Put the lines starting at the one containing "Viewport: 1131px width, 635px height." and ending at the one containing "Action: (x=89, y=184)" into a numbered list, omitting blank lines and leaving out the pictures.

Stored records —
################
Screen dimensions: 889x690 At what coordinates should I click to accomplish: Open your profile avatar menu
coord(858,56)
################
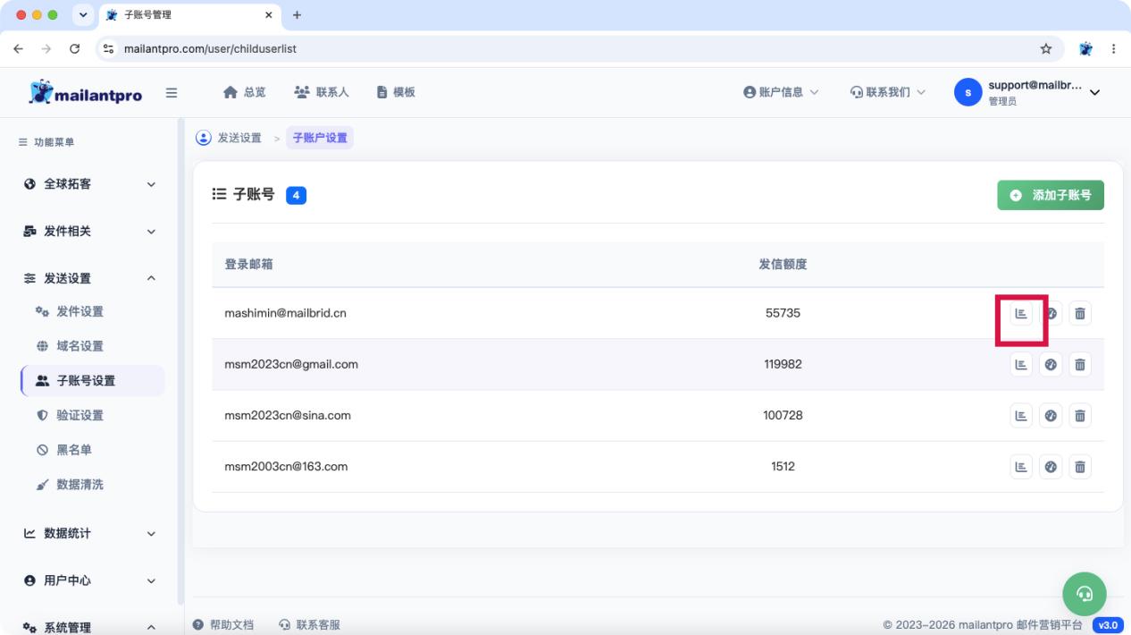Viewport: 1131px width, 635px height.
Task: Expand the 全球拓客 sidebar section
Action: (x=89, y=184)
################
Solution to the problem —
1. Viewport: 1131px width, 635px height.
2. Task: Expand the 全球拓客 sidebar section
3. Action: (x=89, y=184)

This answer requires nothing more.